American Psycho and the Post Modern Self----9/2/10


In this week’s reading, the author discusses identity. We all think that we have a handle on who we are. If asked today, who are you? We like to think that we could answer confidently and truhfully without any hesitation. Yet Barker suggests that perhaps the identity is not some entity created out of thin air and brought to fruition by yourself, with you being the biggest influence on your identity. But, that maybe identity pre-exists us. Anti-essentialist philosophy says that our identity is “culture specific”. That is to say that at the time of your birth the dominant culture, and the time and place that you live are already deciding what exactly your identity within your culture will be.




I must admit I found this all a bit “heady” and at times difficult to understand. But perhaps I was attempting to defend my own identity. That sense of self that I have always felt I determined for myself. I did not want society and its language to have such a hold on me that even though I think I have decided who I am; in actuality society had already made that decision for me.

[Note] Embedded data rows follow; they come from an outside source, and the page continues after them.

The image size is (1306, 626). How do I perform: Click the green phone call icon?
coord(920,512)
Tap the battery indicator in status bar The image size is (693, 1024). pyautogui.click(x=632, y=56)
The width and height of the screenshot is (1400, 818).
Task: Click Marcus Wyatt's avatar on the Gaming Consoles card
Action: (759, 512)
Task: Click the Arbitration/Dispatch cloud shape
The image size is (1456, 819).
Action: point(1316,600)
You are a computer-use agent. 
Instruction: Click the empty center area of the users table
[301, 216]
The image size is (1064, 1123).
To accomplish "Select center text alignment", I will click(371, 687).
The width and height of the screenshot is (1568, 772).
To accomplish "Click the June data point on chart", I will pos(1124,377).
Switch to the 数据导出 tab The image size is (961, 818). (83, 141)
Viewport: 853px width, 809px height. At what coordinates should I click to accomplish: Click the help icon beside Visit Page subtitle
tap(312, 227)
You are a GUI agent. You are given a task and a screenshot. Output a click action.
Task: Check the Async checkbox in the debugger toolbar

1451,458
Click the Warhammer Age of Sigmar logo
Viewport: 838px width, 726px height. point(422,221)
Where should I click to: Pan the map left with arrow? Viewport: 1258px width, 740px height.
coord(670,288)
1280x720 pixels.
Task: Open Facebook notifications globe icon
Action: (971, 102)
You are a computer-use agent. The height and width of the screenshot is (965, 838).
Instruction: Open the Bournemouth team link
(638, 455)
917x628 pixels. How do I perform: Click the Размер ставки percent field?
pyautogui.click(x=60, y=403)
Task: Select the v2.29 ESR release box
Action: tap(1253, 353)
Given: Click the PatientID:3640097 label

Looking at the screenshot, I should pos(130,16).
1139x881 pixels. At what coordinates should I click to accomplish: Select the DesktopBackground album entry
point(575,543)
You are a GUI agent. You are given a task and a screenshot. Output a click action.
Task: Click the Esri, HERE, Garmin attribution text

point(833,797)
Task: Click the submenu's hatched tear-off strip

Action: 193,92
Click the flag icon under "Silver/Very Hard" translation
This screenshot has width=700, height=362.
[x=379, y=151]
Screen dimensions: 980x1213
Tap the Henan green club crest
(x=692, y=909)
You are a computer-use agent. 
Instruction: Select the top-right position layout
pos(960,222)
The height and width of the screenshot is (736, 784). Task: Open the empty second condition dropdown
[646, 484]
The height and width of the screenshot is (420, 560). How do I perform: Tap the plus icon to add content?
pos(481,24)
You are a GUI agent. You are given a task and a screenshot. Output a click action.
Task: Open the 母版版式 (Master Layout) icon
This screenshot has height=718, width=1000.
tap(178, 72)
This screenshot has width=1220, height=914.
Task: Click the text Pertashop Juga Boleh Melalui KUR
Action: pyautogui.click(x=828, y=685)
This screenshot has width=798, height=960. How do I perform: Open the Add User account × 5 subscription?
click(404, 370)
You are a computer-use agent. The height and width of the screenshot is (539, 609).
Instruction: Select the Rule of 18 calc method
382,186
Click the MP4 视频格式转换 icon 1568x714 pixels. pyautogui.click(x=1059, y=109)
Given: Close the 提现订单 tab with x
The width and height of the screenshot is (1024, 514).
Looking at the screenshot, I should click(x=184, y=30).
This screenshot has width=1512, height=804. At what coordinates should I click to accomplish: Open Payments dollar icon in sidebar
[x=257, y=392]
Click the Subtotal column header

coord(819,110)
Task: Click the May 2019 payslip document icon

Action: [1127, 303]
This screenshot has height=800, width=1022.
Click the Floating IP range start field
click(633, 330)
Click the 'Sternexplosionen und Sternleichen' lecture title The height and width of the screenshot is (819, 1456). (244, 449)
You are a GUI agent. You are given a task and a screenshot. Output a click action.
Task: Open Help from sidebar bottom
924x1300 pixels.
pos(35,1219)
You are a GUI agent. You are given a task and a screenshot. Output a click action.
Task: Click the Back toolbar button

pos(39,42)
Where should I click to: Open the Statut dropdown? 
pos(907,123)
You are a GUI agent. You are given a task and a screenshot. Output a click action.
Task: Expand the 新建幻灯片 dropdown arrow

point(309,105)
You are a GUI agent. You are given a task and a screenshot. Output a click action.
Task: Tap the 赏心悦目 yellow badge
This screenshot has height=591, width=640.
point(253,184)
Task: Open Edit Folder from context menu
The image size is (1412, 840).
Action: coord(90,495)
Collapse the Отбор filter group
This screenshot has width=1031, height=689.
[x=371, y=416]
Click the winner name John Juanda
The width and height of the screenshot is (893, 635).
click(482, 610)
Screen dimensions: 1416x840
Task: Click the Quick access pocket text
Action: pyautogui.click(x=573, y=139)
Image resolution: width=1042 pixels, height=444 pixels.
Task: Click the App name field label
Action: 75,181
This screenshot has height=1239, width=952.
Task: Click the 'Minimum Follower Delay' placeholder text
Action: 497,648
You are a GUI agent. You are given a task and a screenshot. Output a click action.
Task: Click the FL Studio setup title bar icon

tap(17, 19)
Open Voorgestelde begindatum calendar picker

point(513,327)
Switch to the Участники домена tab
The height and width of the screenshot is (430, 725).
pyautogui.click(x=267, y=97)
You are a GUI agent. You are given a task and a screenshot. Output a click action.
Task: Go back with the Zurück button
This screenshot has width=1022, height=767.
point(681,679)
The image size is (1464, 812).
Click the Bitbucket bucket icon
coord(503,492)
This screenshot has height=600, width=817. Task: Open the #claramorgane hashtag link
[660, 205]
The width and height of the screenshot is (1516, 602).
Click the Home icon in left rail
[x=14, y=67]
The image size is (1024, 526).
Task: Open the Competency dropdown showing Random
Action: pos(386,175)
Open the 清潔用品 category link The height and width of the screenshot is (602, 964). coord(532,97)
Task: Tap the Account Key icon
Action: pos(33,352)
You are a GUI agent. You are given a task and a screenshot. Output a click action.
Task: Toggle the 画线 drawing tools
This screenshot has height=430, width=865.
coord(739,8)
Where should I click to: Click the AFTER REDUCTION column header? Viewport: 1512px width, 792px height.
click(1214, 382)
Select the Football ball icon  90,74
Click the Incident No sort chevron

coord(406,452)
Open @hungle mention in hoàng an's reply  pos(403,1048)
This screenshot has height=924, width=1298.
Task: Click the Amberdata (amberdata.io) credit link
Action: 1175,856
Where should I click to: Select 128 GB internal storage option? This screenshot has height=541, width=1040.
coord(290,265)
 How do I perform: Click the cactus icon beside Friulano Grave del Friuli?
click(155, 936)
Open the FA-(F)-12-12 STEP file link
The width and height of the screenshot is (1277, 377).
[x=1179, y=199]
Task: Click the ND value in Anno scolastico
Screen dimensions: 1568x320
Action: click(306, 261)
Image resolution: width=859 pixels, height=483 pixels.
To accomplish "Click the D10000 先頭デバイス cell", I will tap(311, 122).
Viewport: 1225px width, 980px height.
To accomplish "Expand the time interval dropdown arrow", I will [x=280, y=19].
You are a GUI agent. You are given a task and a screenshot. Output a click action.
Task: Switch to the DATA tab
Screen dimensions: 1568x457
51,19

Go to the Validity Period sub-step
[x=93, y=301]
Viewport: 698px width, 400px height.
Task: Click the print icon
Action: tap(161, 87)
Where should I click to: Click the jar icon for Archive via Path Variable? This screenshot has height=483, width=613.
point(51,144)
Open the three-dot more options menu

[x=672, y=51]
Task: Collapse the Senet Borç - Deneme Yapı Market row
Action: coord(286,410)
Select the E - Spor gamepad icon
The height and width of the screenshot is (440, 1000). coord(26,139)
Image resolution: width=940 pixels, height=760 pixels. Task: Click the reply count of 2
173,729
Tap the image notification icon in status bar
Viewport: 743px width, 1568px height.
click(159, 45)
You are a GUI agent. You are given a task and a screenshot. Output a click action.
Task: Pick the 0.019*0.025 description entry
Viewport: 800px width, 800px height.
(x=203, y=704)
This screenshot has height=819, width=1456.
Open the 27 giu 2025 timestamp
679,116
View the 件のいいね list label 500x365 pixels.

Another aspect of identity is the concept of the post-modern self. The post-modern self is a socially constructed self comprised of multiple identities. This post-modern self is many things at many times depending upon what society requires of it. In class we watched a few scenes from the film American Psycho. The main character is a man named Patrick Bateman. In the first fifteen minutes you see vignettes of him having a fancy dinner with colleagues, paying his way into a swanky club, defending Jews from anti-Semitic remarks and taking us through his daily morning routine. In the end, while peeling a beauty mask from his face, he makes a startling declaration, “There is no real Patrick Bateman”. The mask itself symbolizes the different masks Bateman wears in his own life depending on society’s needs. He is a great example of the post-modern self. The movie takes place in the 1980’s on Wall Street and Bateman has been socially constructed to be every bit the commodity that society expects him to be. There is no real Patrick Bateman because every influence on his identity is materialistic and unreal. His life is so much based on the cold and the plastic that his identity is nothing more than extension of that. He is society’s coat hanger, so to speak, he wears the designer suits, drives the expensive car, lives in the high end condo and meticulously keeps up his appearance. Bateman’s identity is not fixed; it changes from scene to scene, just as the post-modern moves fluidly from identity to identity.